Below is my implementation of the block principal pivoting algorithm for solving a non-negative linear least squares problem. This function is the bottleneck in my code (running on v0.6.2), which calls this in an inner loop with square matrices AtA
of size 200-600 and appropriate vectors Atb
and x0
as inputs.
Is there any way to speed this up?
Based on profiling a Matlab version of this, it appears that essentially all the time is spent solving the linear system: x[F]=AtA[F,F]\Atb[F]
, where F
is a mask that changes significantly every iteration. I have tried prepending @views
and/or @inbounds
, without any effect on the timings (measured using @btime
).

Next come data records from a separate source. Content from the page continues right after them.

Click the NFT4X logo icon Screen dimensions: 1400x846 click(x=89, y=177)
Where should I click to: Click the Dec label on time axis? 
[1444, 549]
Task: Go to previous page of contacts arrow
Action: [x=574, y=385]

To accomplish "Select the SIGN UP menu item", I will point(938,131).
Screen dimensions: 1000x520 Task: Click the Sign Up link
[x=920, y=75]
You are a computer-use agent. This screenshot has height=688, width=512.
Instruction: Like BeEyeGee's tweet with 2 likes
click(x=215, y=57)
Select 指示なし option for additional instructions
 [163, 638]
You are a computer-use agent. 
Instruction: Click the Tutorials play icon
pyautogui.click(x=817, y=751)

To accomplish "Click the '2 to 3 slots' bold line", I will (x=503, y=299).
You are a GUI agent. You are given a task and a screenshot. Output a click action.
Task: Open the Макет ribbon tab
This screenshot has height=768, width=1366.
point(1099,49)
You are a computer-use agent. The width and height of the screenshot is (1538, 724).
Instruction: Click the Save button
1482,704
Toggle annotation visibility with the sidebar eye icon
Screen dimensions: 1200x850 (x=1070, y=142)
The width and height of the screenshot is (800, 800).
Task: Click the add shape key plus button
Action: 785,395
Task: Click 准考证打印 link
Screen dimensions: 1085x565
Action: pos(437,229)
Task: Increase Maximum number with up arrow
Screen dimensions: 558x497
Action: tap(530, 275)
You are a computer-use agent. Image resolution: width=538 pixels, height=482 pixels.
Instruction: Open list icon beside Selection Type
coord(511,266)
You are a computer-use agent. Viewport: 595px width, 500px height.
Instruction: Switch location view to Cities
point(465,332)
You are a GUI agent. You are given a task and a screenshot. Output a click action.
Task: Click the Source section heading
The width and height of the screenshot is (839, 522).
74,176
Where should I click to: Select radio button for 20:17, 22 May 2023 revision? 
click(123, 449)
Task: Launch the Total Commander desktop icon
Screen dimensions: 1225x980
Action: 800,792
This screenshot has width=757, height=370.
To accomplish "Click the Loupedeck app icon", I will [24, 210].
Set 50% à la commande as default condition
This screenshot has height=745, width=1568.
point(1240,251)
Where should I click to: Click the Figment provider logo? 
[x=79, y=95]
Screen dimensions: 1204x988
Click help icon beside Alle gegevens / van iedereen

Also, @code_warntype
does not indicate any type instability.
Any advice would be much appreciated!
Here is the full function:
function nnls_bpp(AtA,Atb,x0)
n = length(Atb)
F = x0 .> 0
x = zeros(n)
x[F] = AtA[F,F]\Atb[F]
y = AtA*x - Atb
xFneg = (x .< 0) .& F
yGneg = (y .< 0) .& .!F
nInfeasible = sum(xFneg .| yGneg)
p = 3
t = n+1
while nInfeasible > 0
if nInfeasible < t
t = nInfeasible
p = 3
F[xFneg] = false
F[yGneg] = true
elseif p >= 1
p = p - 1
F[xFneg] = false
F[yGneg] = true
else
idx = findlast(xFneg .| yGneg)
F[idx] = .!F[idx]
end
x = zeros(n)
x[F] = AtA[F,F]\Atb[F]
y = AtA*x - Atb
xFneg = (x .< 0) .& F
yGneg = (y .< 0) .& .!F
nInfeasible = sum(xFneg .| yGneg)
end
return x
end